If I add rules in the cPanel GUI plugin, will it automatically create the proper rules/flat files? I just need to test this on my dev VPS.

Also, how to remove the rules installed by cPanel, to install the Comodo rules?
Do I ‘rm -rf’ the folders for the older mod_sec rules (location unknown right now), and redo it with the new ones. (I don’t remember if mod_sec itself left folders for rules, or just installed the service. I installed mod_sec long ago, via EasyApache, but just never used it.)

What always got me was the downloads were always just a mass of files (see attached image), with no real instructions on what went where. The documentation at the time (last time I tried last year) was horrible. I think the Comodo docs and posts may finally help with this. When WAF first came out, it wasn’t very user friendly, so I’ve waited.

[attachment deleted by admin]

Hi

Yes, you’re right. The configuration of mod_security is rather ancient. It because of way good ole Apache get it’s configs. Plain text files only. It old-fashioned, it strange, but it’s works! :slight_smile:
There is no common way to write mod_security rules, and trying to order their files somehow rule-writers use all possible kind of folders and filesets. It’s not the different structure instructions in the httpd.conf

Default cPanel installation created /usr/local/apache/conf/modsec2.conf as mod_security config. Take a look in it. At the bottom you’ll find two Include directives.
Include “/usr/local/apache/conf/modsec2.user.conf” - contain all rules added through GUI plugin
Include “/usr/local/apache/conf/modsec2.cpanel.conf” - empty now
(Some additional info about mod_security for cPanel: Apache Module: ModSecurity - EasyApache - cPanel Documentation)

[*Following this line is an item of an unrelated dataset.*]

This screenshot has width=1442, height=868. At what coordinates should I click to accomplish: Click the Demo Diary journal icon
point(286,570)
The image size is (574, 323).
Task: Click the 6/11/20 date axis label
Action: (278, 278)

Frankly you don’t need to remove rules installed by cPanel, to install COMODO rules. COMODO installer over-write /usr/local/apache/conf/modsec2.conf so it will point to COMODO rules.
But if you like clean system there is steps:

  • Uninstall GUI Plugin:
/usr/local/cpanel/bin/unregister_appconfig /var/cpanel/apps/modsec.conf
  • Delete Rules:
rm /usr/local/apache/conf/modsec2.user.conf
rm /usr/local/apache/conf/modsec2.cpanel.conf
  • Do not forget to comment Include lines at the bottom of /usr/local/apache/conf/modsec2.conf with #
    Otherwise Apache will not start because of errors in config file. It’s always good to check Apache syntax before restart.
/usr/local/apache/bin/apachectl -t

To install COMODO WAF download latest installer:

# wget https://waf.comodo.com/cpanel/cwaf_client_install.sh

And run it from root shell:

# bash cwaf_client_install.sh

Follow installation instructions. Plugin will be installed to /var/cpanel/cwaf folder. /var/cpanel/cwaf/scripts will contain some useful scripts.

  • uninstall_cwaf.sh - COMODO WAF uninstaller.
  • updater.pl - command-line utility to update rules (called from cPanel plugin)
  • update-client.pl - command-line utility to update CWAF plugin (called from cPanel plugin)

After successful installation there will be “Comodo WAF” entry in WHM’s “Plugins”.
To download and install latest COMODO rules just press “Rules 1.XX is available” button at plugin’s “Main” tab.
Rules will be downloaded and installed automatically.